Sarah studied the thin, rather malicious face and wondered if Joanna had any idea how much her daughter disliked her. "Don't do anything. Frankly, I can't imagine what your mother could have said or done that would have driven Mathilda to kill herself and, even if there were something, it would hardly be a chargeable offence."
"Then it should be," said Ruth harshly. "She found a letter in the house last time she was down here. She told Granny she'd publish it if Granny didn't change her will immediately and move out of the house. So Granny killed herself. She's left everything to me, you see. She wanted to leave everything to me." Now there was definite malice in the immature features.
Oh God, thought Sarah. What were you trying to tell me, Mathilda? "Have you seen this letter?"

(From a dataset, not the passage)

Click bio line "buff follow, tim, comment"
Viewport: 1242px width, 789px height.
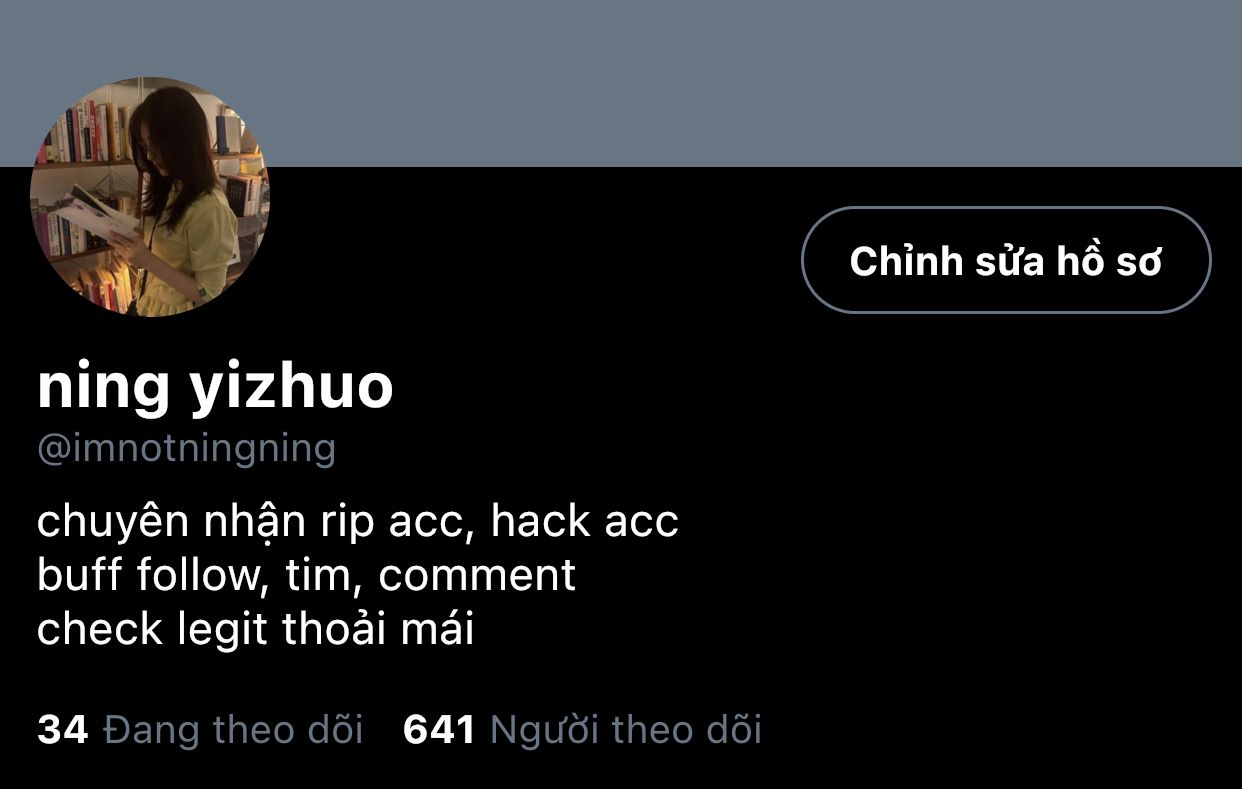tap(306, 577)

"No, but Granny wrote and told me what was in it. She said she didn't want me to find out from my mother. So, you see, Mum did drive her to it. Granny would have done anything to avoid having her dirty linen washed in public." Her voice grated.

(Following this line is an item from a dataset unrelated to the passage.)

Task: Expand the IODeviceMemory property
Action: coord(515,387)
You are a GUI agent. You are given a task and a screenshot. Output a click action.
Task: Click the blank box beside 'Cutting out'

"Do you still have the letter she wrote to you?"
Ruth scowled. "I tore it up. But that one wasn't important, it's the one Mum found that's important. She'll use it to try and overturn Granny's will."
"Then I think you should find yourself a solicitor," said Sarah firmly, drawing her legs together under her chair preparatory to getting up. "I was your grandmother's doctor, that's all. I can't get involved between you and your mother, Ruth, and I'm quite sure Mathilda wouldn't have wanted me to."
"But she would," the girl cried. "She said in her letter that if anything happened to her I was to talk to you. She said you would know what to do for the best."
"Surely not? Your grandmother didn't confide in me. All I know about your family is what you've told me today."
A thin hand reached out and gripped hers. It was icy cold. "The letter was from Granny's uncle, Gerald Cavendish, to his solicitor. It was a will, saying he wanted everything he had to go to his daughter."
Sarah could feel the hand on hers trembling, but whether from cold or nerves she didn't know. "Go on," she prompted.
"This house and all the money was his. He was the elder brother."
Sarah frowned again. "So what are you saying? That Mathilda never had any rights to it? Well, I'm sorry, Ruth, but this is way beyond me. You really must find a solicitor and talk it through with him. I haven't a clue what your legal position is, truly I haven't." Her subconscious caught up with her. "Still, it's very odd, isn't it? If his daughter was his heir, shouldn't she have inherited automatically?"
"No one knew she was his daughter," said Ruth bleakly, "except Granny, and she told everyone James Gillespie was the father. It's my mother, Dr. Blakeney. Granny was being fucked by her uncle. It's really sick, isn't it?"